Sex Differences in the Development of an Opioid Addiction-Like Phenotype: A Focus on the Telescoping Effect.

Background: Women develop addiction and drug-related health consequences after fewer years of drug use than men; this accelerated time course, or telescoping effect, has been observed clinically for multiple drugs, including opioids. Preclinical studies indicate that this is a biologically based phenomenon; however, these studies have focused exclusively on cocaine, and none have considered health effects. Methods: In this study, we used a rat (Sprague Dawley) model to determine sex differences in the time course for the development of an opioid addiction-like phenotype, as defined by the development of physical dependence (withdrawal-induced weight loss) and an increase in motivation for fentanyl (under a progressive-ratio schedule). Effects were determined following either 10 days (optimized, experiment 1) or 3 days (threshold, experiment 2) of extended-access fentanyl self-administration (24 hours/day, fixed ratio 1, 2- to 5-minute trials/hour) or following short-access fentanyl self-administration (subthreshold, experiment 3; fixed ratio 1, up to 40 infusions/day). Opioid-related adverse health effects were also determined (experiment 4). Results: Motivation for fentanyl was similarly increased in males and females following 10 days of extended-access self-administration (experiment 1), was transiently increased in females, but not males, following 3 days of extended-access self-administration (experiment 2) and was not increased in either sex following short-access self-administration (experiment 3). Females developed fentanyl-associated adverse health effects more readily than males (experiment 4), with particularly robust differences during extended-access self-administration and withdrawal. Conclusions: As with findings in humans, female rats developed opioid addiction-like features and adverse health consequences more readily than male rats. These data provide support for a biologically based telescoping effect in females for opioids, particularly for opioid-related adverse health consequences.

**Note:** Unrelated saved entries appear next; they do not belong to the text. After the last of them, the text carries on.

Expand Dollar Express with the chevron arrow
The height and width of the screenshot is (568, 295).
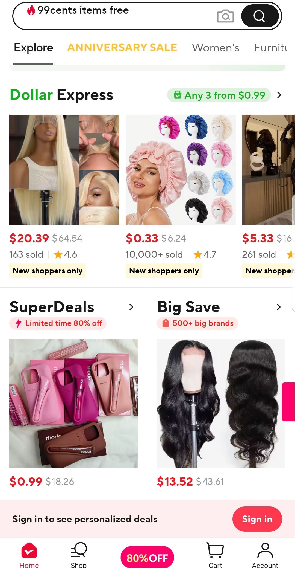(x=279, y=95)
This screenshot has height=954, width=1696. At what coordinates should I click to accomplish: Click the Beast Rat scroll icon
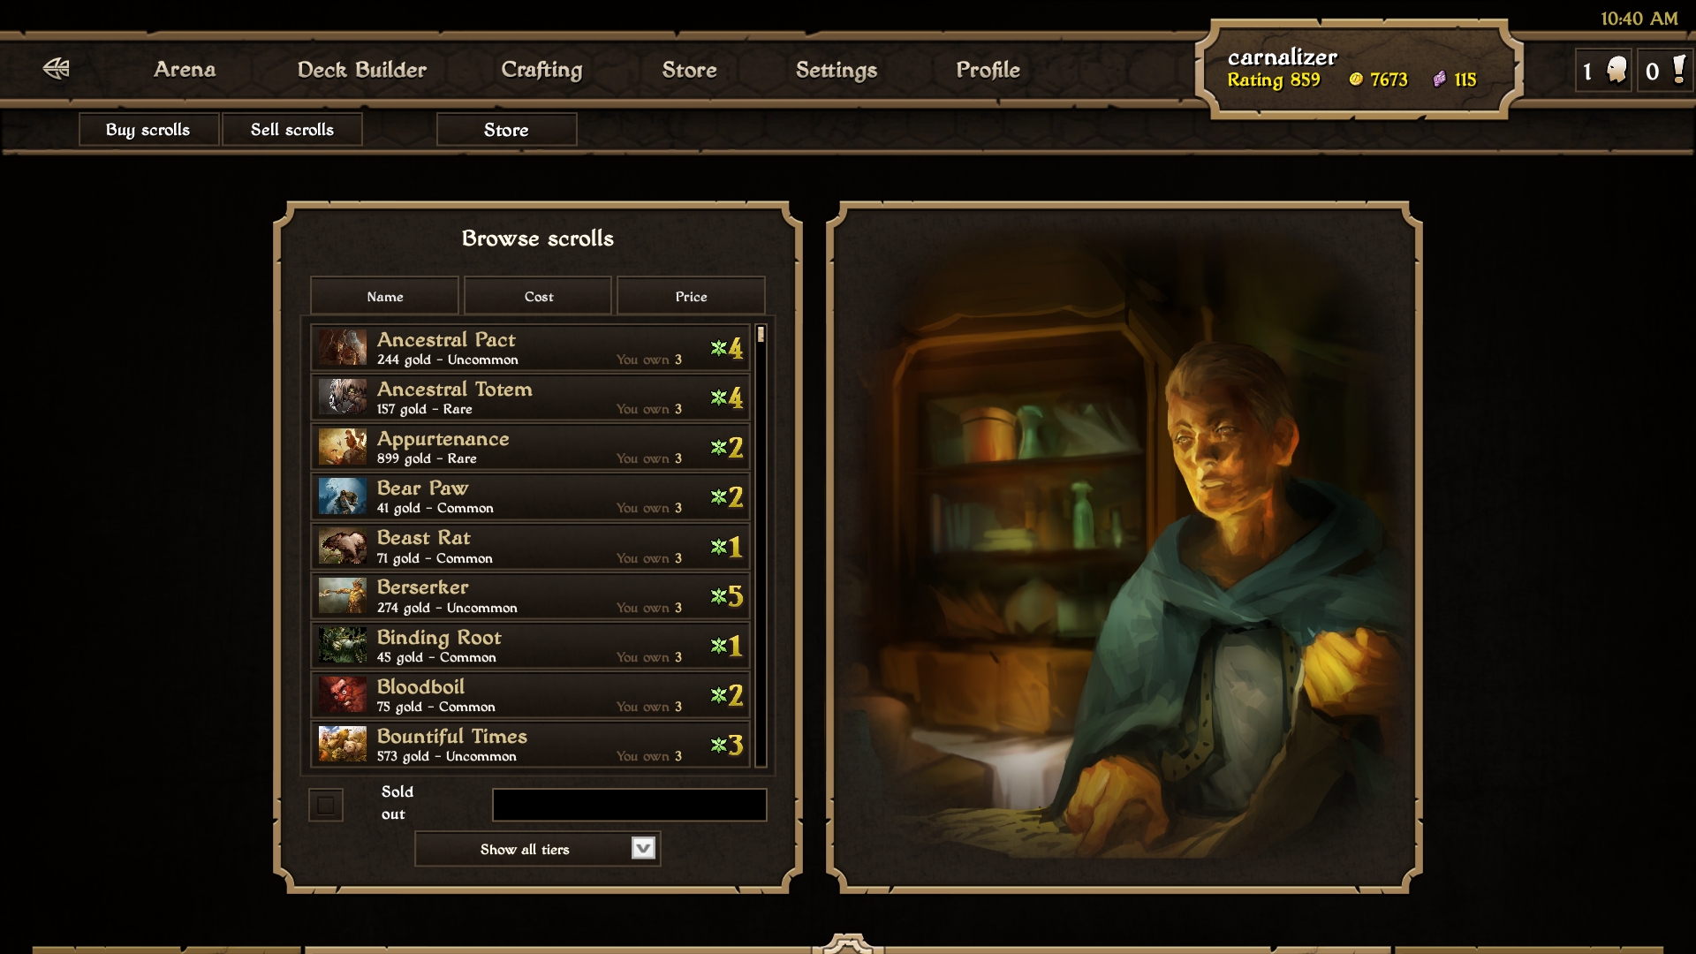click(340, 546)
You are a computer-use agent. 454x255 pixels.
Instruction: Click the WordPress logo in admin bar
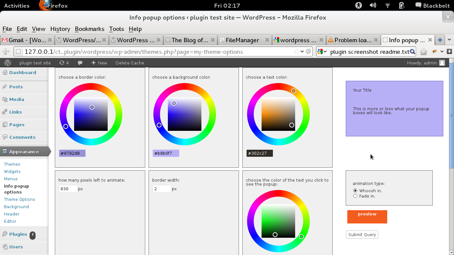(8, 63)
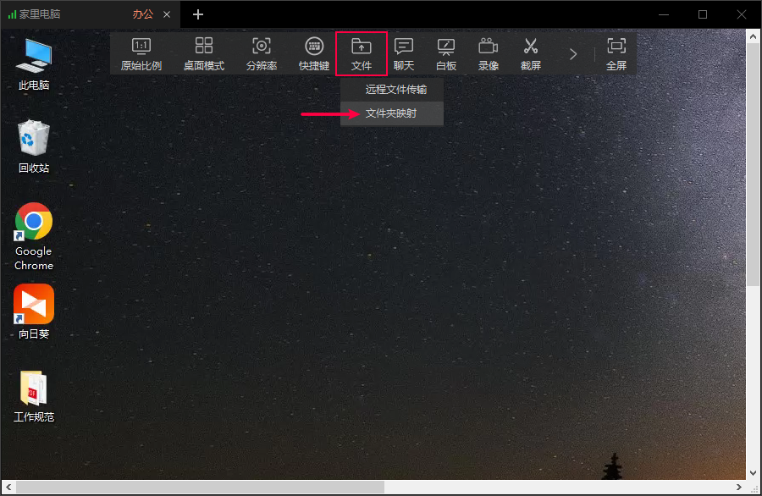
Task: Choose 远程文件传输 from the file menu
Action: click(x=395, y=89)

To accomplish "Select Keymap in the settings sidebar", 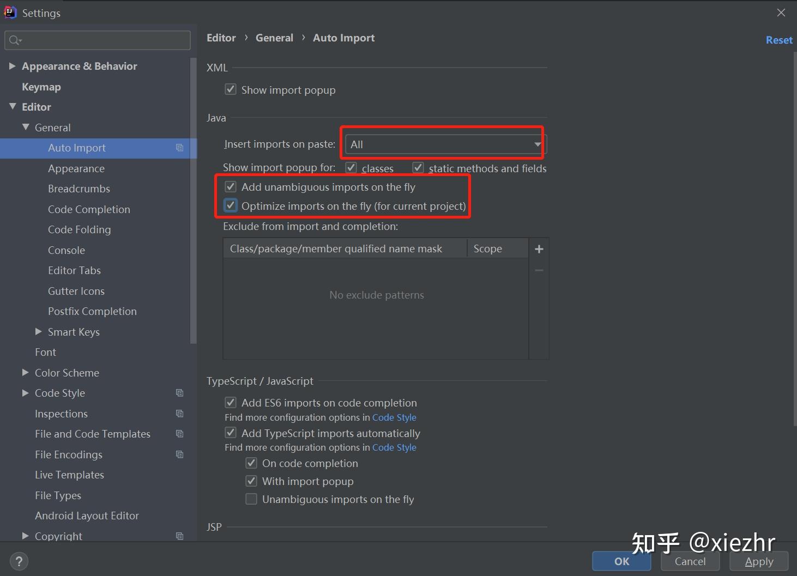I will 41,87.
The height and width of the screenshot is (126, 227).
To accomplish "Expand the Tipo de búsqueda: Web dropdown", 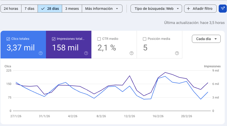I will 156,9.
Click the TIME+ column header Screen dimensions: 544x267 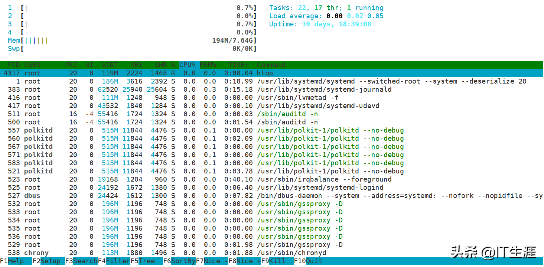pos(240,65)
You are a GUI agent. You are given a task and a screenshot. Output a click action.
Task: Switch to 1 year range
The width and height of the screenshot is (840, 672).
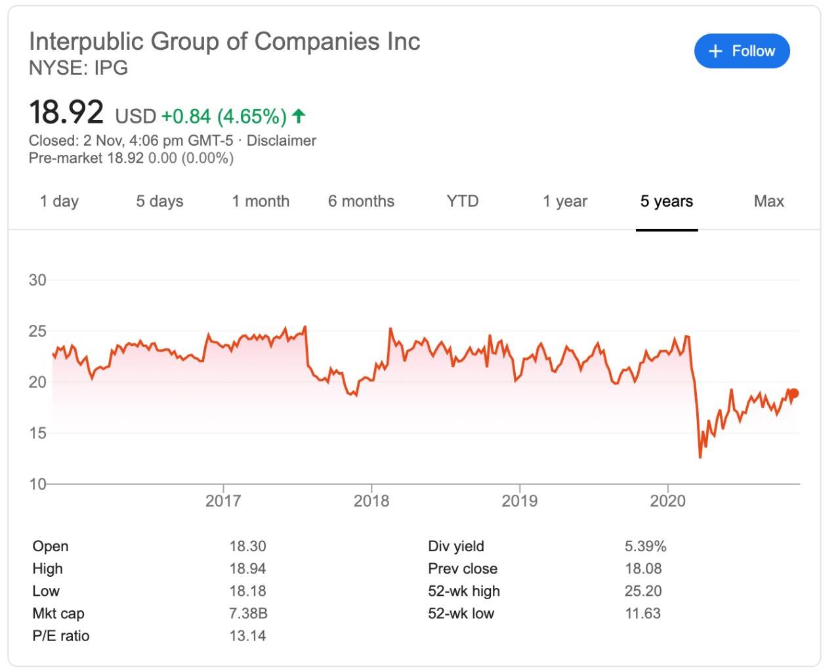click(x=564, y=201)
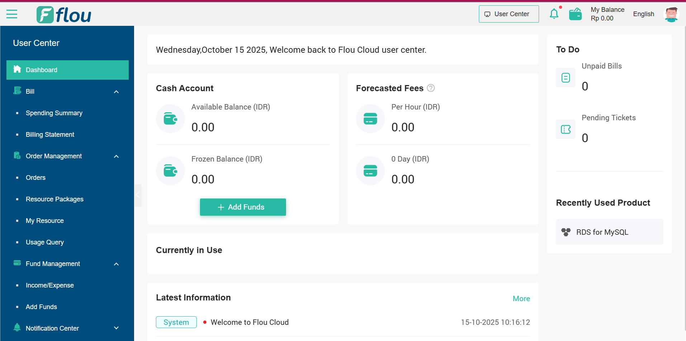Click the wallet icon in header
Viewport: 686px width, 341px height.
tap(575, 14)
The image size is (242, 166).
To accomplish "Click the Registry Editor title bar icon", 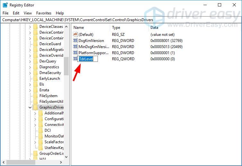I will coord(5,5).
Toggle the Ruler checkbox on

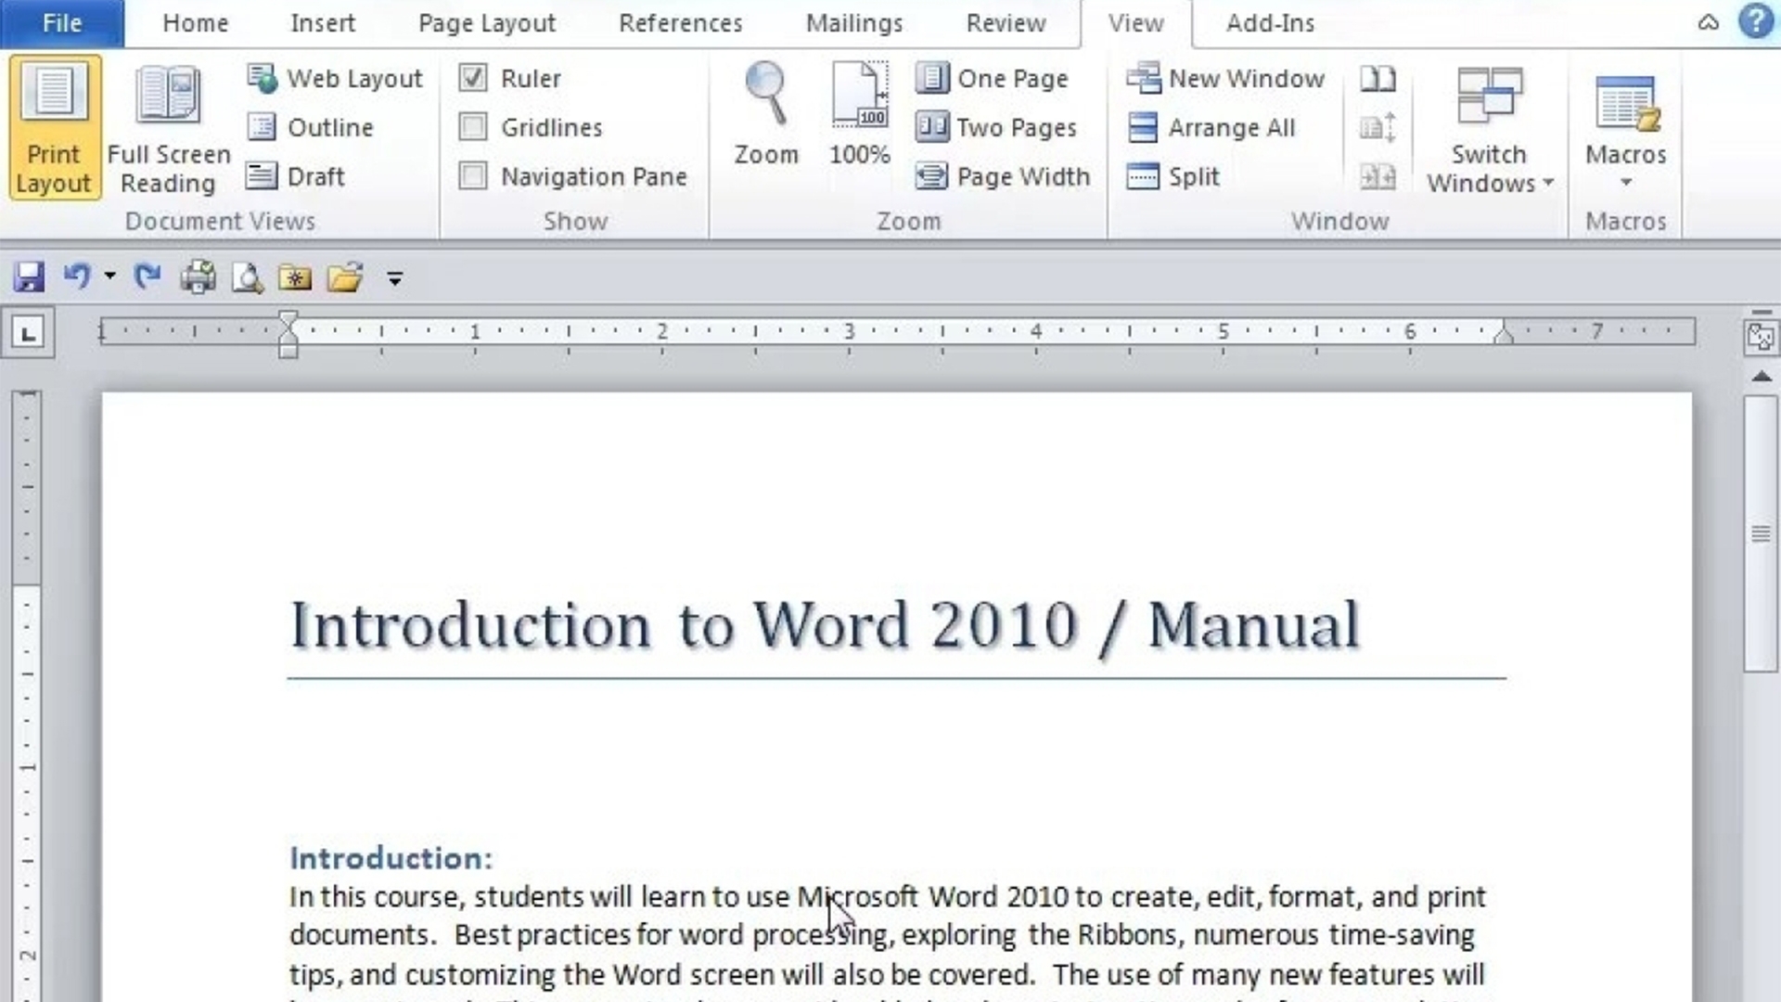point(472,77)
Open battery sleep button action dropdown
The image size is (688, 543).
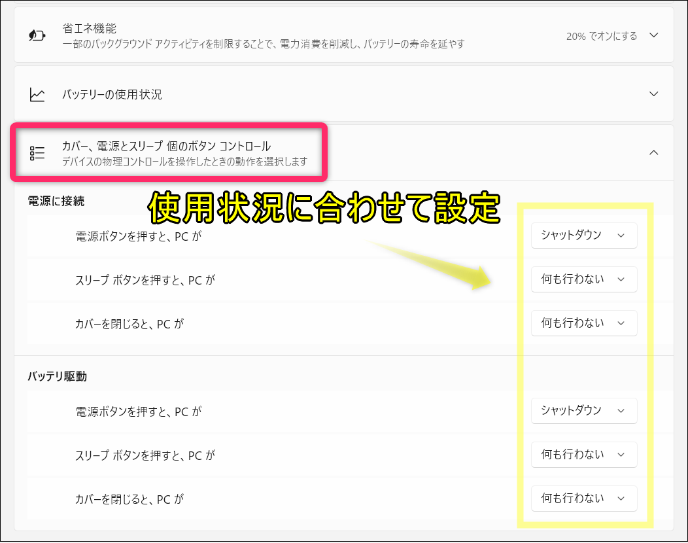[583, 454]
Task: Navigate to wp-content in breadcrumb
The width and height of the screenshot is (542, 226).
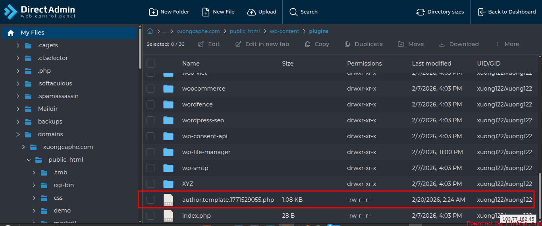Action: point(284,31)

In this issue, we explore how female rats develop signs of opioid addiction and related health issues faster than male rats, a phenomenon known as the telescoping effect. This study expands on previous research by using a rat model to assess addiction-like behaviors and health consequences following different withdrawal period and durations of fentanyl self-administration. The findings underline the biological underpinnings of sex differences in addiction trajectories, previously demonstrated in humans but not yet studied in opioids until now.